Tiny Titans #6 (DC) Art Baltazar and Franco’s super-cute, kid-friendly take on DC’s decidedly kid-unfriendly Titans franchise just keeps getting cuter, funnier and better. This issue details Raven’s home life with her demon father, Blue Beetle’s relationship with his talking backpack (as much as I dug John Rogers’ Blue Beetle, I think this might actually be my favorite BB story to date), introduces the Tiny Titans version of the Titans team Judd Winick and Ian Churchill slaughtered in that awful-looking Titans East Special (Li’l Barda is so adorable!!!), Streaky the Super-Cat and Beppo the Super-Monkey guest, and there’s even a cameo by old-school Titans villain The Ant. And a key to deciphering the scarab’s speech. And a class picture.

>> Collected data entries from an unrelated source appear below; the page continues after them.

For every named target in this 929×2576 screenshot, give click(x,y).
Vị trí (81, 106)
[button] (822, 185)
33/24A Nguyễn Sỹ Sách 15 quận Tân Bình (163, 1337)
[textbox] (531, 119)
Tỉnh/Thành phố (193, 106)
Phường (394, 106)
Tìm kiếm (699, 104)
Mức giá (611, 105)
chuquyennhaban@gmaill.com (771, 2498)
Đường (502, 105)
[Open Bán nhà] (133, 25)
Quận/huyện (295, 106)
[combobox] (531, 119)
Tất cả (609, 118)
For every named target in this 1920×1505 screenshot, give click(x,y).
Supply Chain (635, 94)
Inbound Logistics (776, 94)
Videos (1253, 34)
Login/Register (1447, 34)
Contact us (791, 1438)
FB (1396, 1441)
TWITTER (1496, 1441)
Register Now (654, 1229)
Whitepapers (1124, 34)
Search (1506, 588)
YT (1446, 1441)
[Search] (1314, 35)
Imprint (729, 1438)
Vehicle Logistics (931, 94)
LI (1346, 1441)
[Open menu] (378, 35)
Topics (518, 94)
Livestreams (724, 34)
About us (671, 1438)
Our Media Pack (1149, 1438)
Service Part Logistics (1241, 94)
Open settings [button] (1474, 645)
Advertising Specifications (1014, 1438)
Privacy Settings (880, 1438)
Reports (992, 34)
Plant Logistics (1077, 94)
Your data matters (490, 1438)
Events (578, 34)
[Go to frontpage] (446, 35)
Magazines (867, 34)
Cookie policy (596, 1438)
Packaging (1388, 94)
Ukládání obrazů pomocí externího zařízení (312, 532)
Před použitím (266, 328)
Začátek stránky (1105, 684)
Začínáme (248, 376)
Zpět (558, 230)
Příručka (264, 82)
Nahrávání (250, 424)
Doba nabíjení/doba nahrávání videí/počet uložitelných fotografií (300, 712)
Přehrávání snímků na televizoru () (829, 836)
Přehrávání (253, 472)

Trinity #7 (DC) This is another issue that reads more like a Justice League adventure than a Trinity one, which suits me just fine, as Kurt Busiek writes a pretty decent Justice League and I like seeing Mark Bagley draw DC characters after so long on Ultimate Spider-Man (in addition to the JLA line-up, he also draws Nightwing this ish). In the opening story, the characters begin to realize that everything that’s been going on in the pages of Trinity is connected, while in the back-up (drawn by Tom Derenick and Wayne Faucher), Firestorm gets a history lesson on Krona from John Stewart. It looks like Trinity will be picking up plot threads left over from Busiek’s aborted JLA run (which ended up amounting to only a single storyline, “Syndicate Rules”) and his JLA/Avengers crossover.

6 comments:

Anonymous said...

Agreed on Mighty -- remember when a book titled "Avengers" actually HAD some Avengers in it?

I'm wondering, is Elektra actually DEAD this time? It's not like Bendis could be bothered to confirm one way or the other in the book -- what impression did you take away from it?

Also agree with you on the MI13 and Hercules books -- great fun all around! Here's hoping Snowbird survives (now, if they can bring back Marrina from Alpha Flight as well, I'll be really happy).

Thanks for the fun read.

Take it and run,

Pere Ubu said...

Remember last spring when Echo stuck a sword through Elektra after Luke Cage kicked her in the vagina and it turned out she was really a Skrull and you were all like, “Oh my God! Elektra’s really a Skrull! When did this happen? How did this happen? I must know right now!”

You know, that sentence right there is a scintillating summary of the reason I'm coming to prefer Siver Age books, Giffen's "Justice League", and the "all-ages" stuff like Marvel Adventures.

SallyP said...

Trinity seems to be picking up on the excitement after a couple of rather slow issues, so I'm quite pleased with that. I guess I had better go get a copy of Tiny Titans, it sounds adorable.

Jacob T. Levy said...

I had been bored enough with Trinity to be on the verge of dropping it, and this week (and the tie-ins to old Busiek JLA plots) finally got me excited.

MA Avengers is one of my new favorite books, added just because the interwebs told me how great it was, so thanks for the reviews!

Caleb said...

Earl,

I remember when they first made the revelation that Elektra was a Skrull there was a theory floating around that this was a way to keep it so she was never brought back to life and was perhaps an attempt to entice Frank Miller to come back to Marvel, so I was a little surprised that that didn't happen.

But I have no idea, really...is Elektra dead? Who had sex with the Punisher? And fought Wolverine when he was an Enemy of the State? And starred in the series with the Greg Horn covers?

It's weird how these flashback issues fill in all this history, and yet I still don't really know what's going on when they end.

Anonymous said...

The thing about this Might Avengers issue it that it's going to look padded... in the TRADE.